THE TASK.
Nothing but the lines from the one showing "1232x635 pixels." through the final line of the data below belongs in the answer, duplicated exactly and without pictures.

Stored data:
= = =

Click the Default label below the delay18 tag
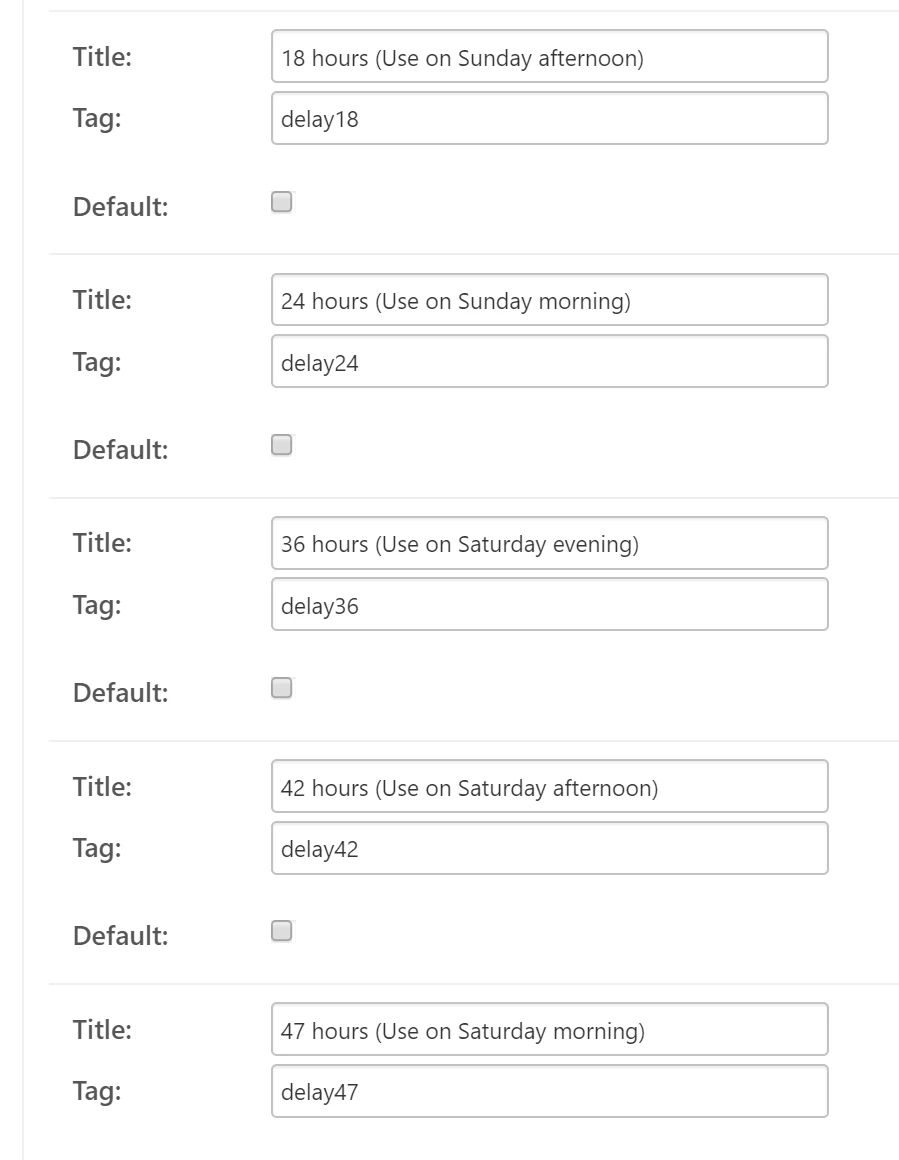This screenshot has height=1160, width=899. tap(120, 207)
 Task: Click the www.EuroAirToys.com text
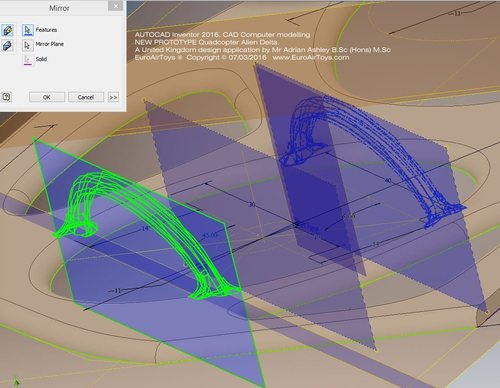tap(311, 57)
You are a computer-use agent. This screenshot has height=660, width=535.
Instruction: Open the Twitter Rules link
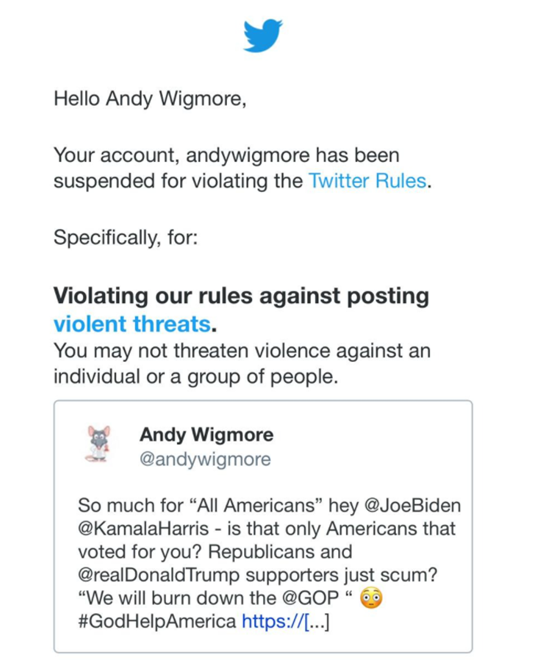pos(367,181)
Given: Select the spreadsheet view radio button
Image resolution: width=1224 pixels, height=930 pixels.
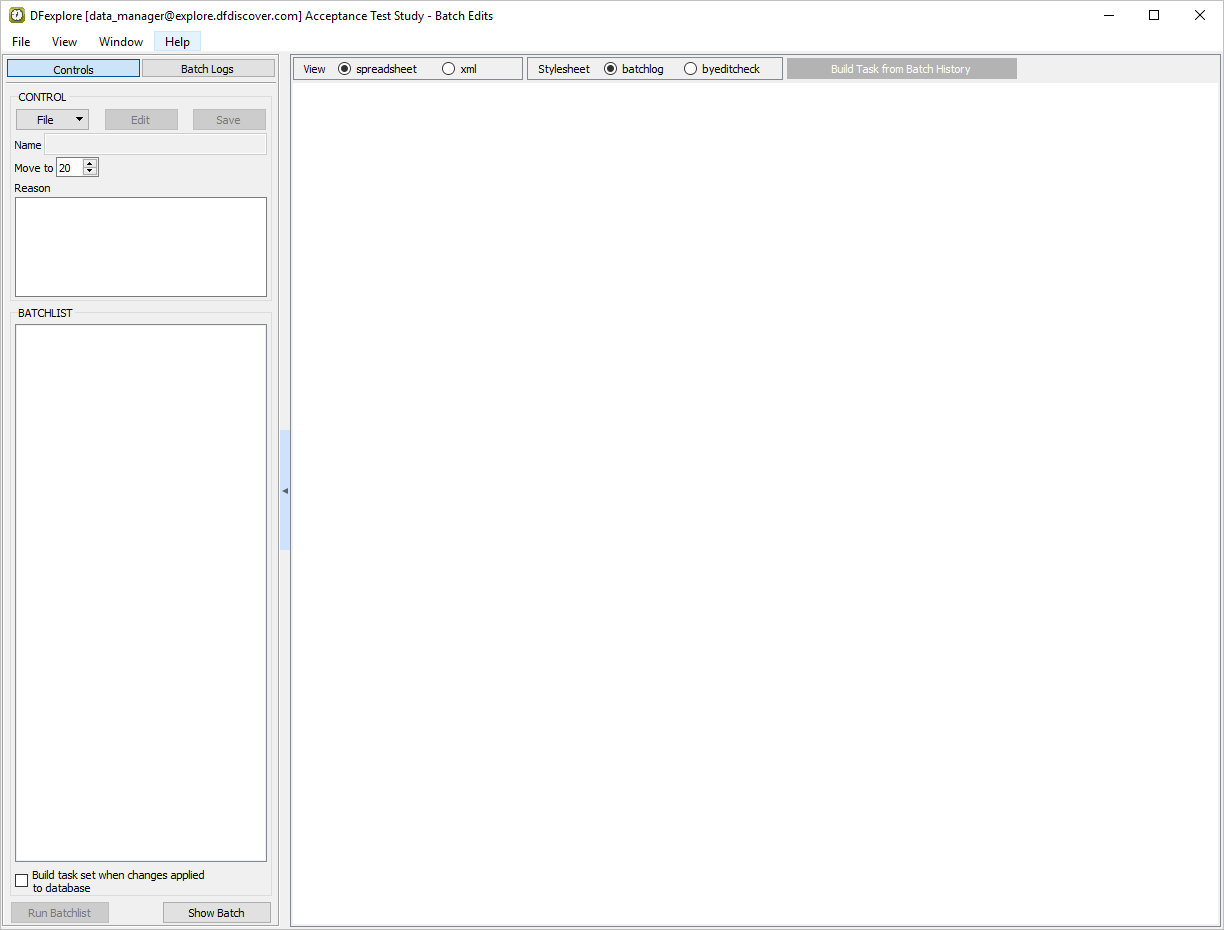Looking at the screenshot, I should coord(345,69).
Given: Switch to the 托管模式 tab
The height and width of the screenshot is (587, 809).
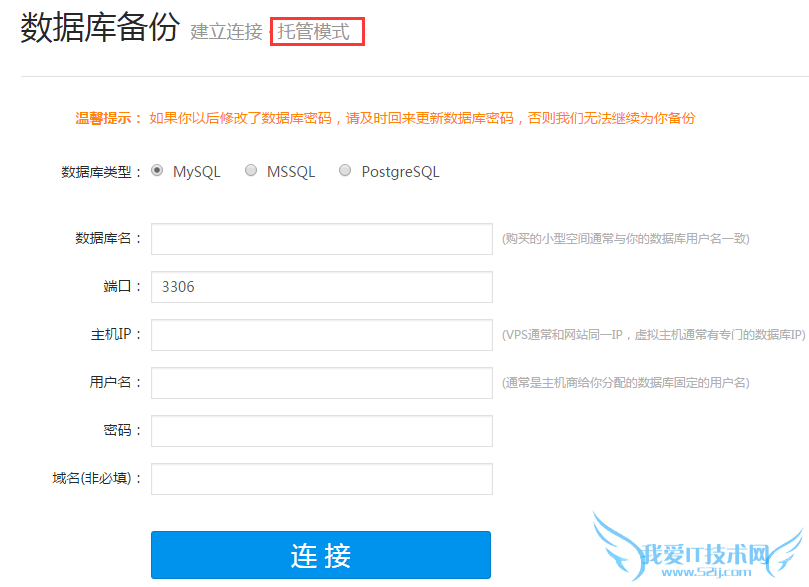Looking at the screenshot, I should click(x=316, y=31).
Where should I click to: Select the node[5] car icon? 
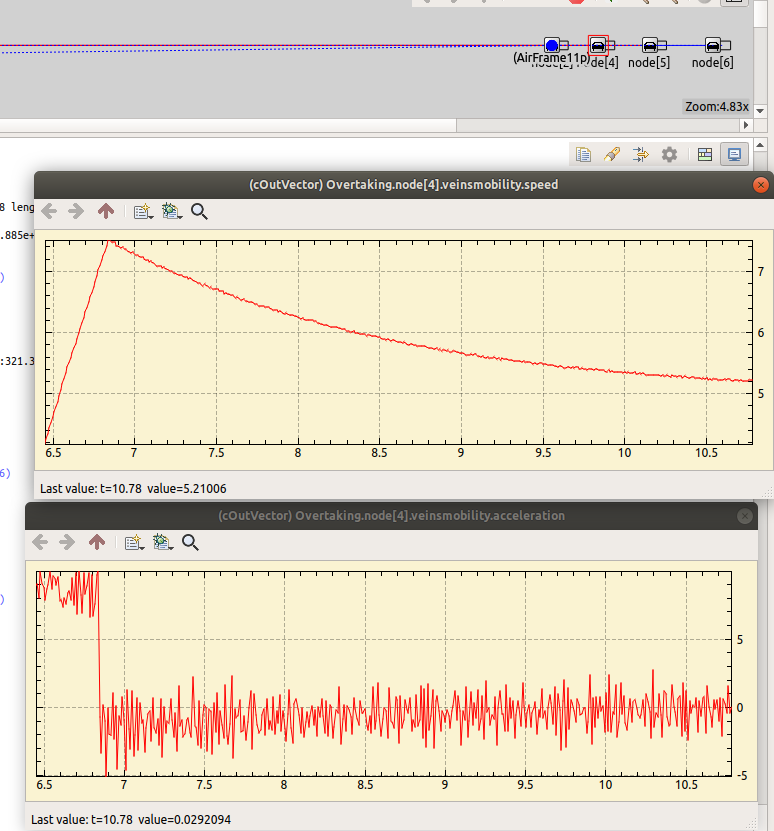[x=649, y=45]
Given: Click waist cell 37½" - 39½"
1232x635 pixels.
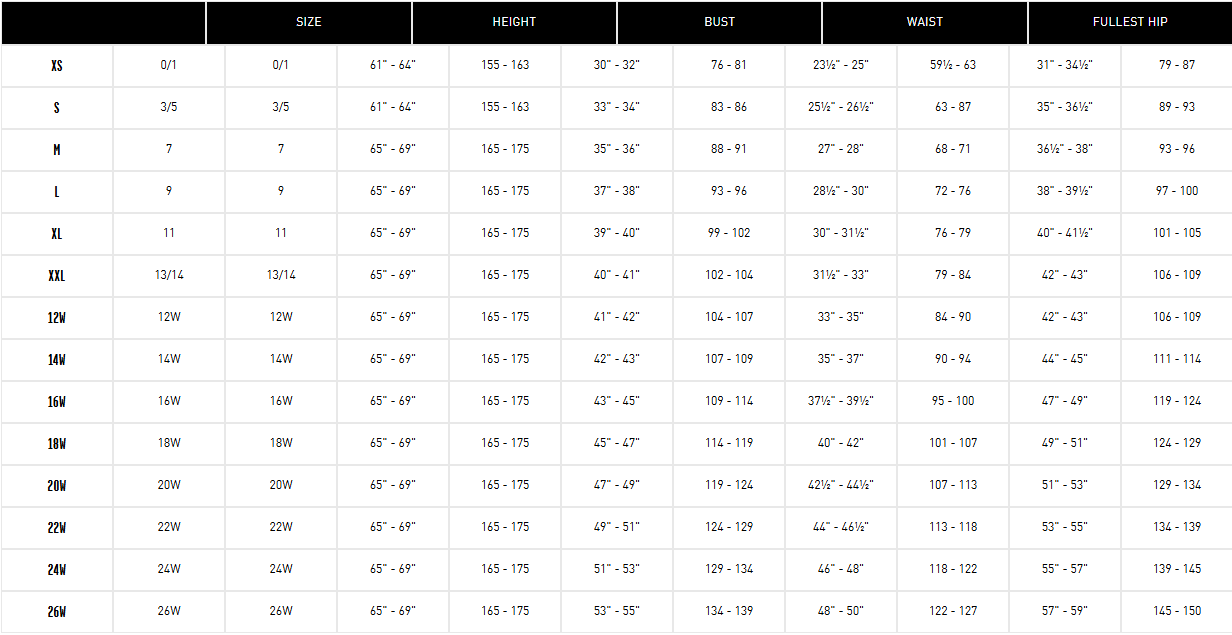Looking at the screenshot, I should 841,401.
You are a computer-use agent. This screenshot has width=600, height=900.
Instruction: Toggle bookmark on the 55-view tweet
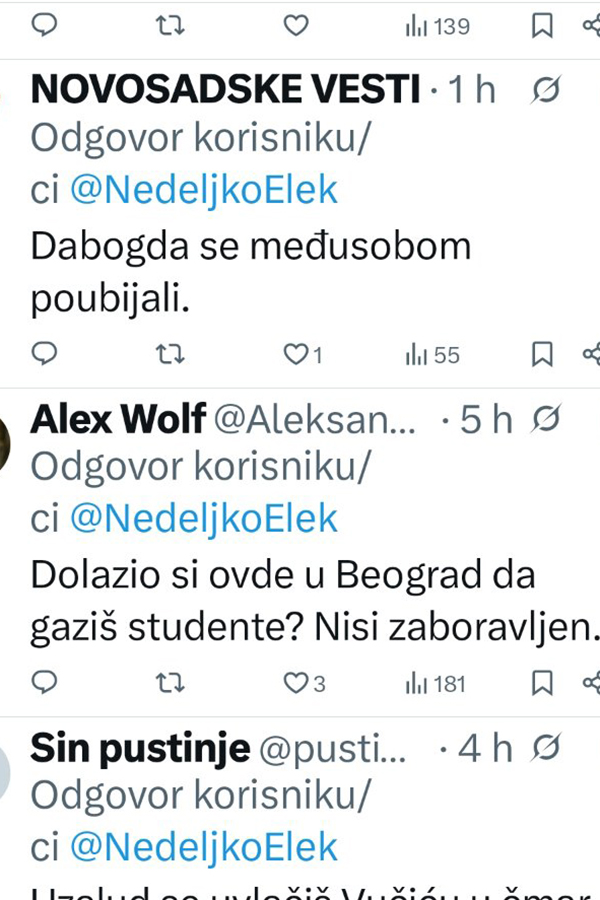pos(543,354)
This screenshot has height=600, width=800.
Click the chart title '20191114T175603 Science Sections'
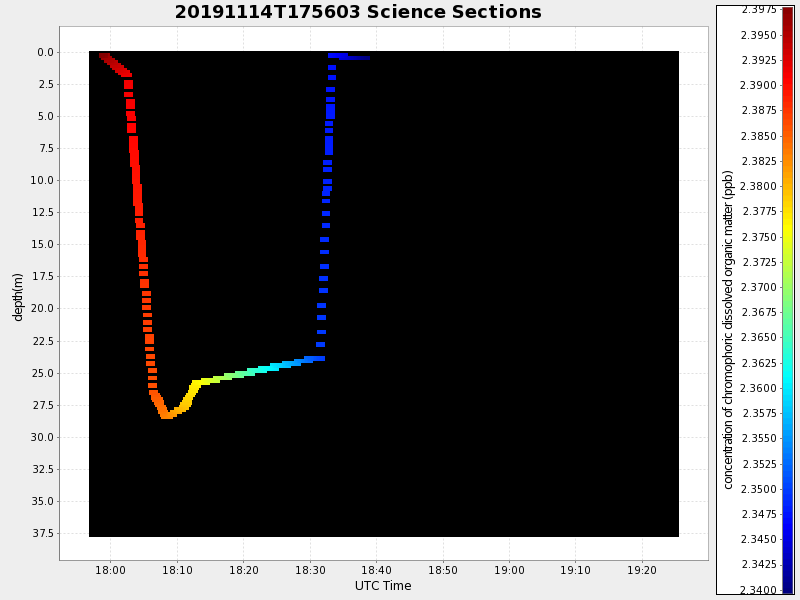[358, 12]
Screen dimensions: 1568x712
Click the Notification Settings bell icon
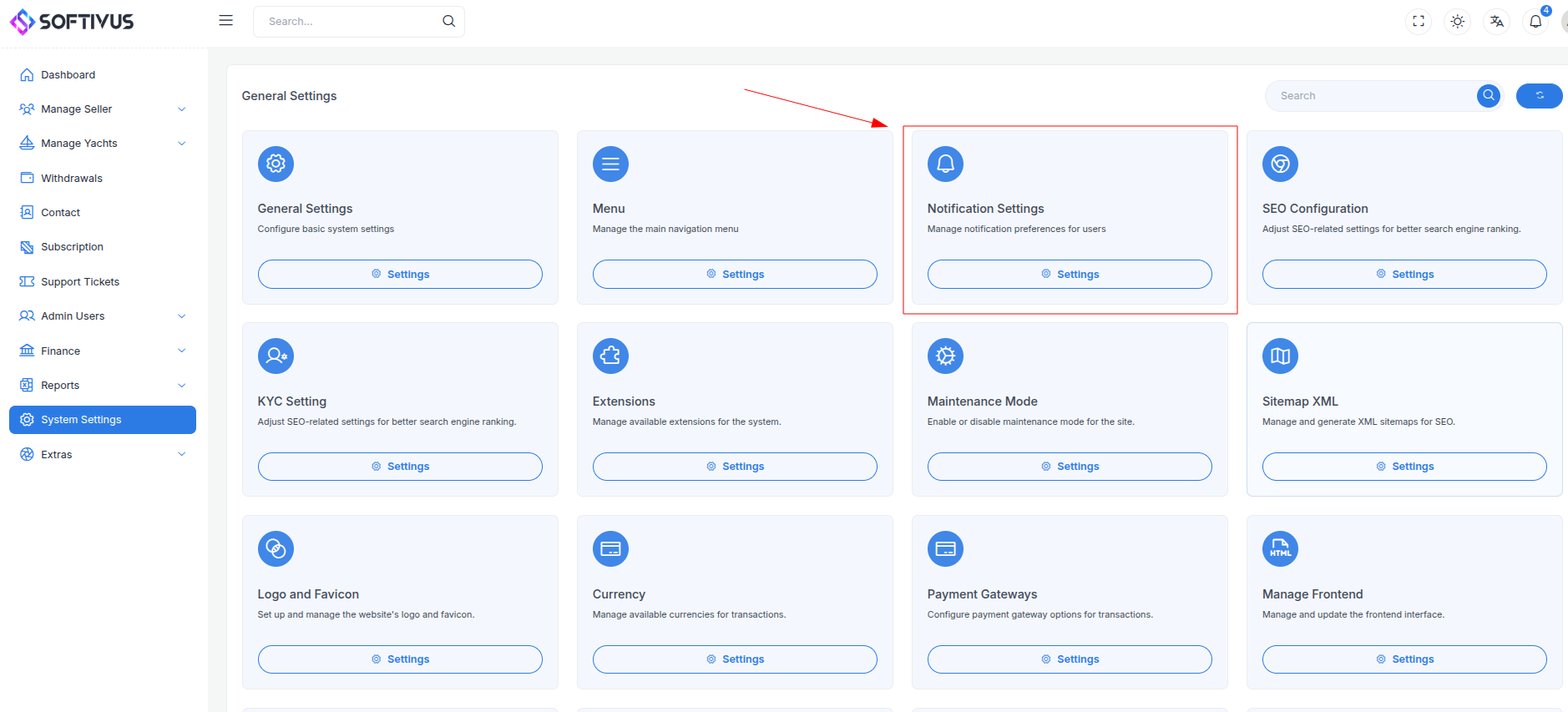pos(945,164)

= = =

WRITTEN ANSWER.
1232x635 pixels.
Looking at the screenshot, I should 841,401.
You are a computer-use agent. This screenshot has width=600, height=900.
Instruction: Toggle bookmark on the 55-view tweet
pos(543,354)
This screenshot has height=600, width=800.
Click the chart title '20191114T175603 Science Sections'
[358, 12]
Screen dimensions: 1568x712
Click the Notification Settings bell icon
pos(945,164)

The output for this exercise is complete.